El vocero presidencial José Luis Gálvez afirmó que los sectores que detentaron y usufructuaron del poder durante los últimos 20 años “han sido derrotados moralmente” por el pueblo boliviano, al considerar que los resultados de sus gestiones fueron “nefastos” y que la población expresó en las urnas su decisión de cambiar de rumbo.
El vocero acusó a esos sectores de haber abusado de la confianza de la población y de haber incumplido las promesas y la visión de país que plantearon. También los vinculó con “una protección explícita hoy más que nunca clara para con el narcotráfico” y con hechos de corrupción.
“Abusaron de la confianza de la población, mintieron a los bolivianos y, por lo tanto, moralmente están derrotados”, recalcó en entrevista con La Mañana en Directo de ERBOL.
Gálvez sostuvo que esos sectores buscan ahora culpar a la actual gestión de los problemas que, según dijo, ellos mismos generaron. “Ellos son corruptos, mentirosos y le fallaron al país”, manifestó.
En ese marco, señaló que el resultado electoral constituye el principal elemento para interpretar la actual correlación de fuerzas políticas.

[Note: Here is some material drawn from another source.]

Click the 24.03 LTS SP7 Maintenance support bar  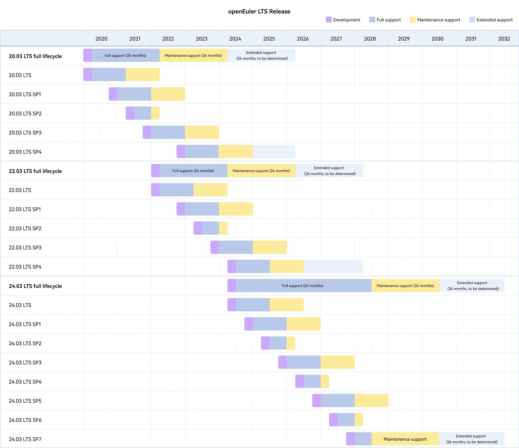(x=405, y=439)
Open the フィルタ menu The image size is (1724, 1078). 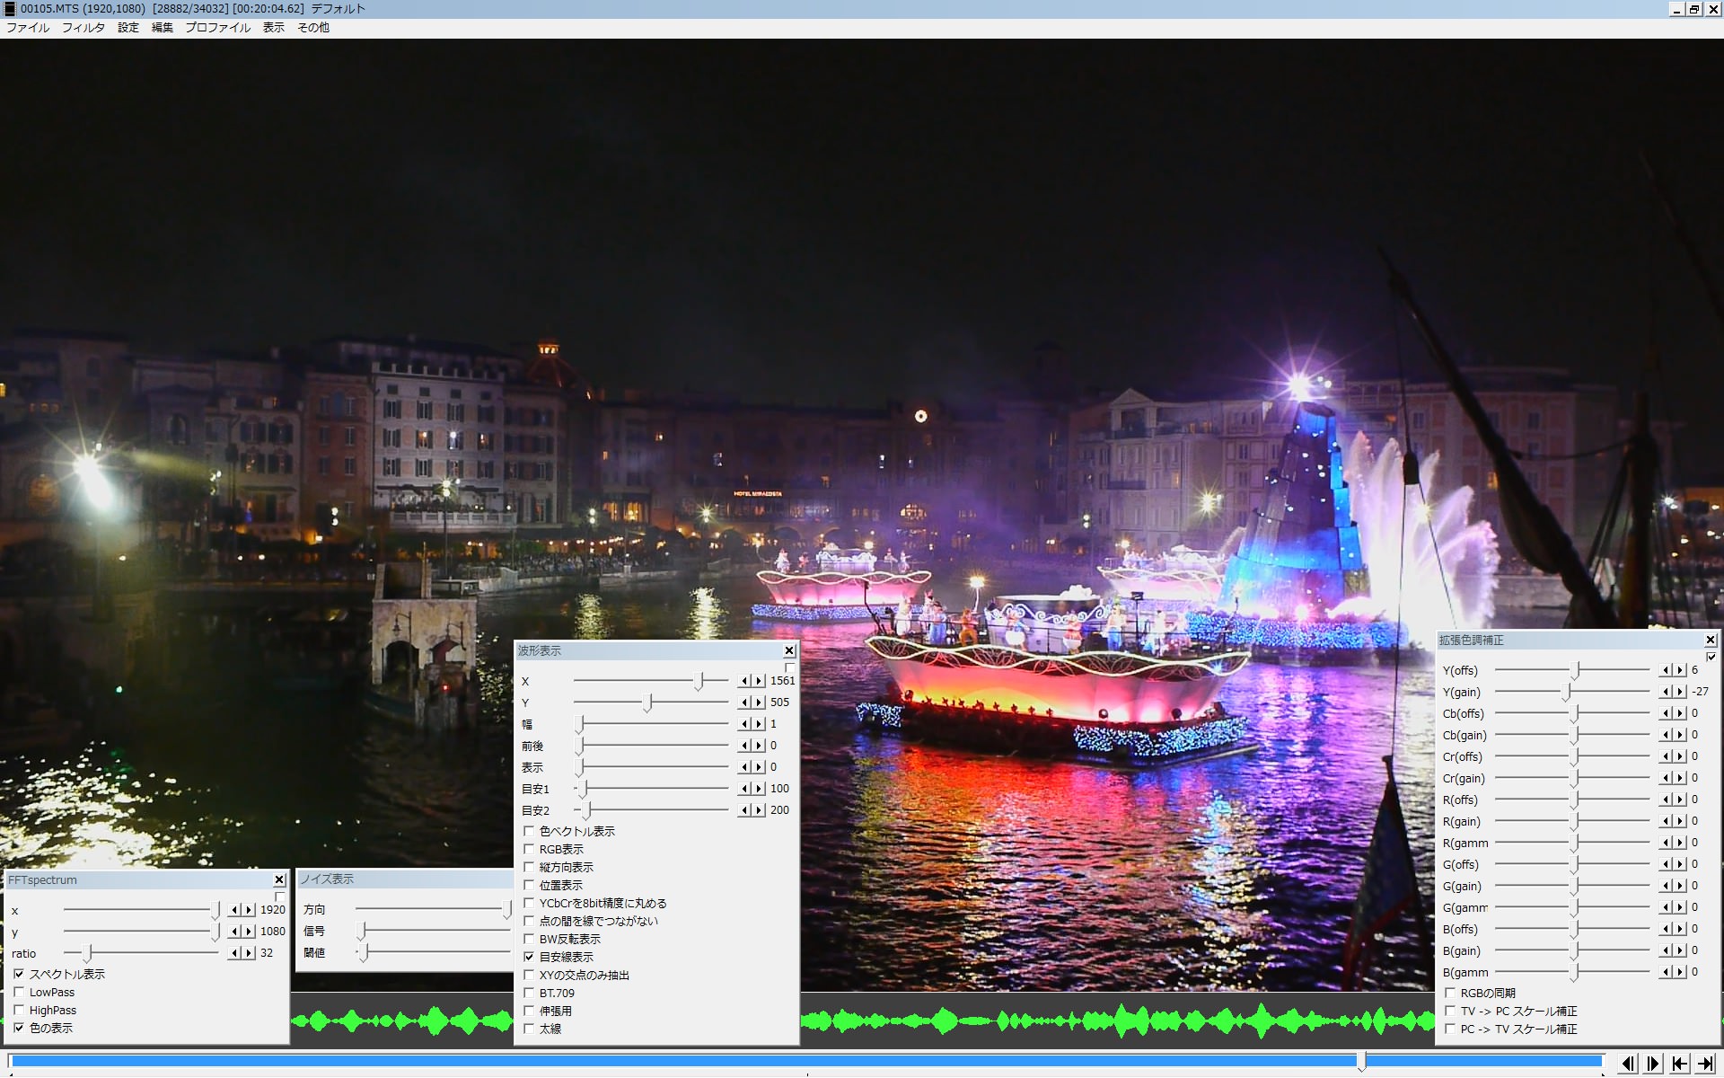coord(83,28)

Según Gálvez, el voto expresado por los bolivianos hace nueve o diez meses dejó “un claro mandato” de no respaldo al MAS “en ninguna de sus expresiones y facciones”.
“Cualquier otro intento de negar el voto es romper el orden democrático”, advirtió.

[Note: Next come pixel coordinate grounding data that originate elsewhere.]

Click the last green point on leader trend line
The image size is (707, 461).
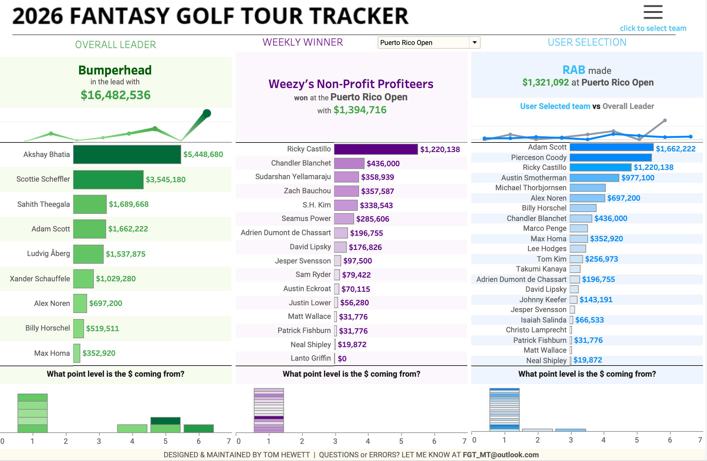click(x=207, y=113)
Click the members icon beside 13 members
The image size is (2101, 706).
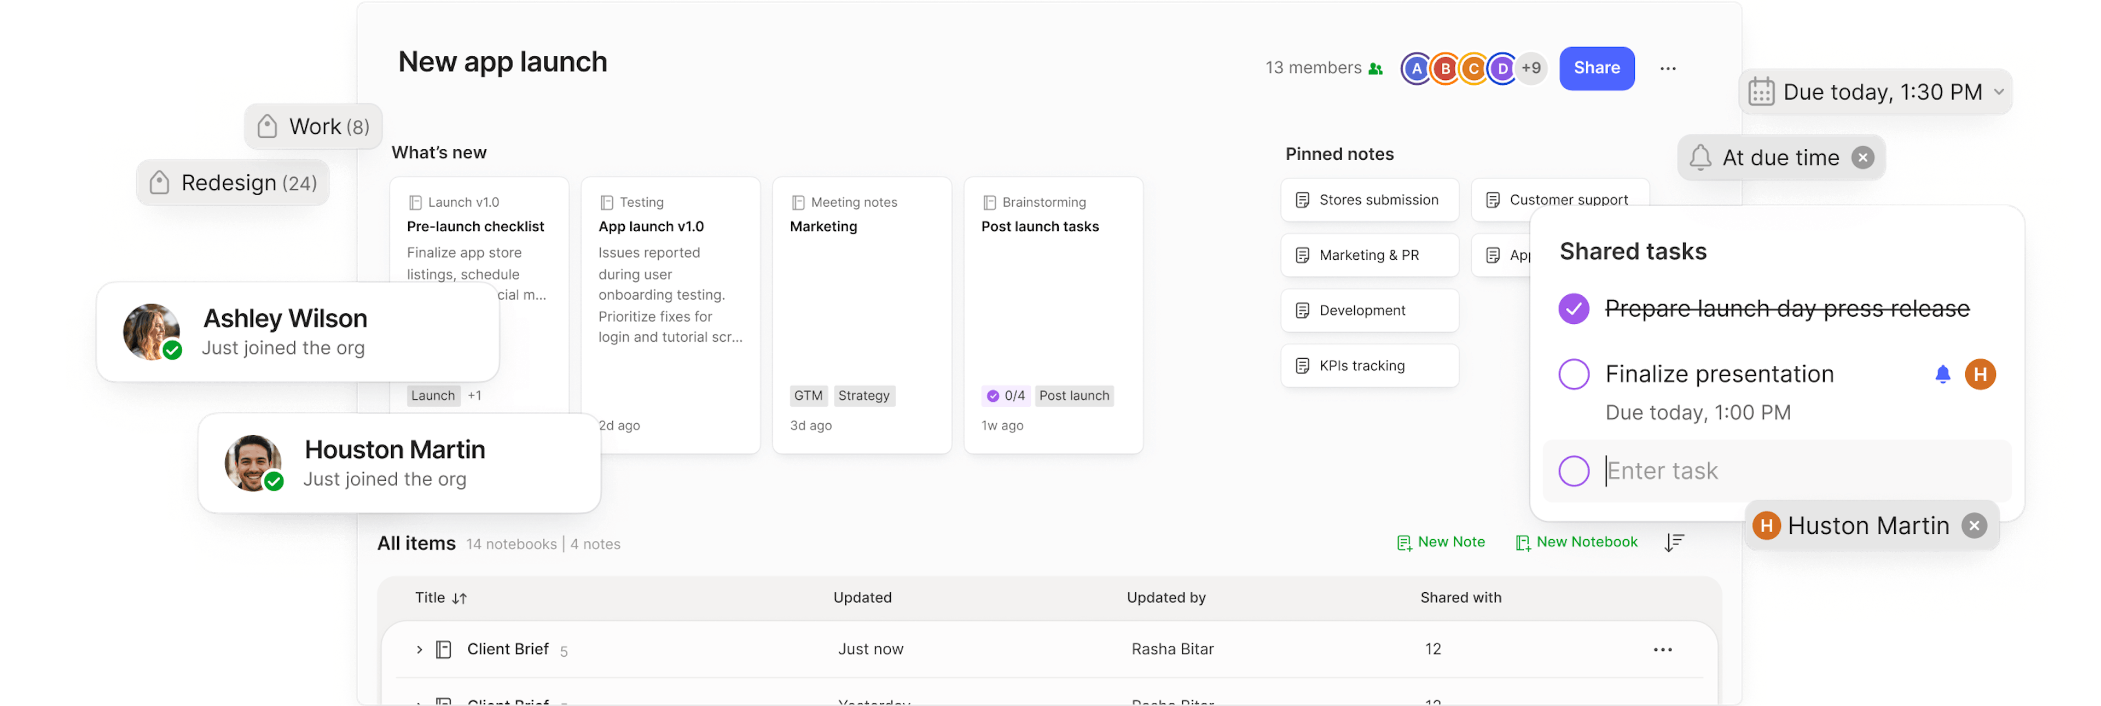click(x=1375, y=68)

El vocero también sostuvo que sectores vinculados a la “economía subterránea del narcotráfico” y al “narcoterrorismo” realizaron esfuerzos durante 53 días con la intención de “romper el orden democrático”, pero fueron rechazados por la población.

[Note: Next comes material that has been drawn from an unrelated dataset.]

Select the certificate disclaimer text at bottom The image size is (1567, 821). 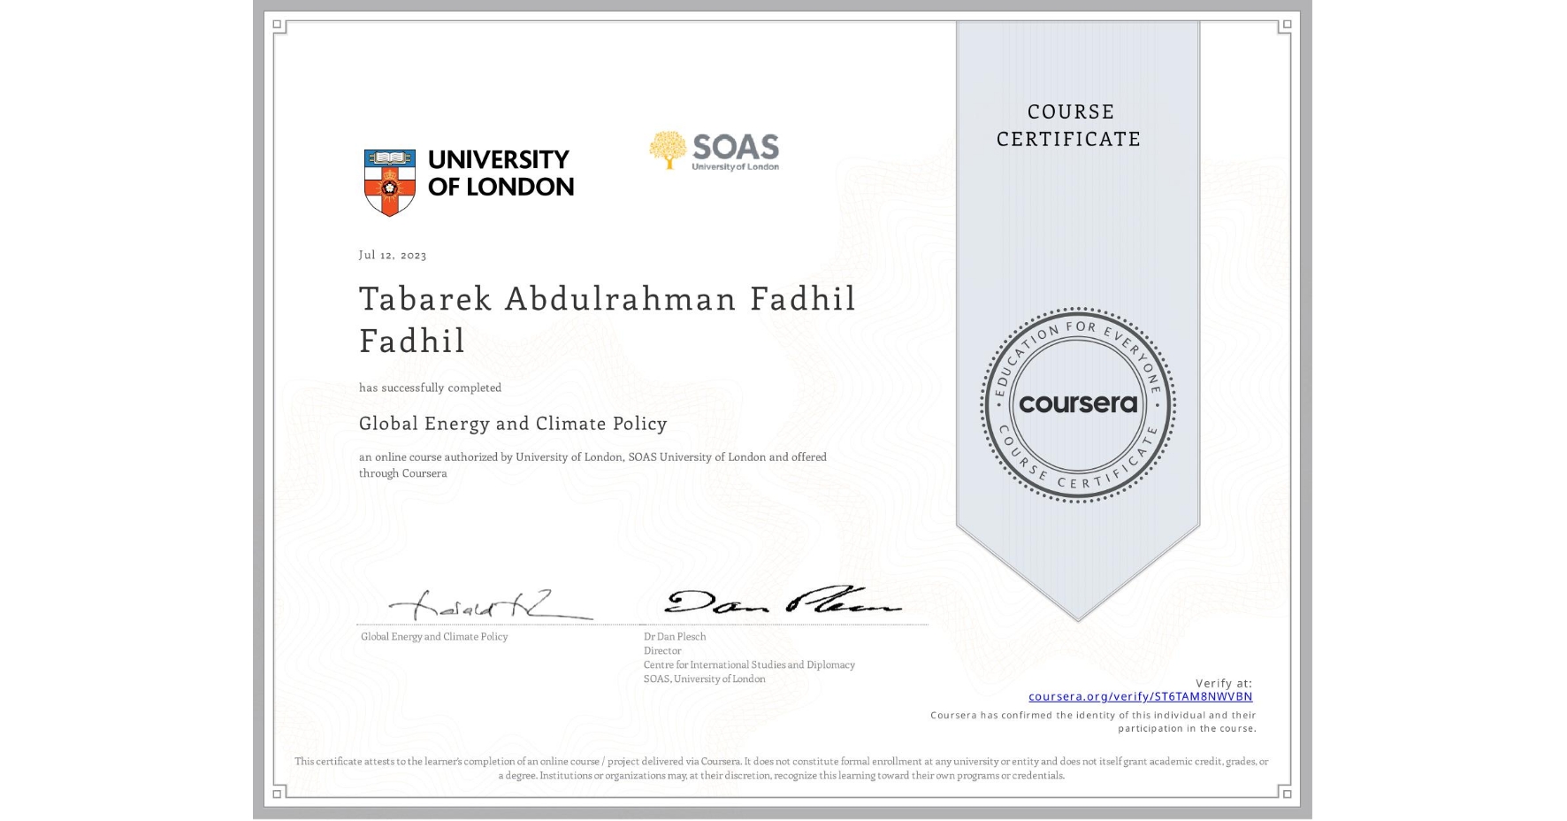coord(782,767)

“El pueblo los rechazó, el pueblo los repudió y el pueblo valientemente resistió el ataque”, afirmó.
Gálvez reconoció que pueden persistir “impulsos” de esos líderes, pero aseguró que existe una posición clara de la población en defensa de la democracia y en favor de un nuevo rumbo político y económico.
Respecto a las medidas económicas de la actual administración, defendió las decisiones de sinceramiento y ordenamiento de la economía, pese a que, admitió, “no son decisiones simpáticas”.
Afirmó que el presidente Rodrigo Paz “no está gobernando para las encuestas, para la popularidad”, sino que está tomando las decisiones que considera necesarias y planteándolas a la Asamblea Legislativa para su debate.
Consideró que, desde una perspectiva política, habría sido más sencillo negar la situación económica y mantener una realidad que calificó de “insostenible”, pero defendió la necesidad de adoptar medidas pensando en el futuro.
“Gobernar pensando en las siguientes generaciones y no en la siguiente elección o en la siguiente encuesta es la diferencia de los verdaderos estadistas”, afirmó.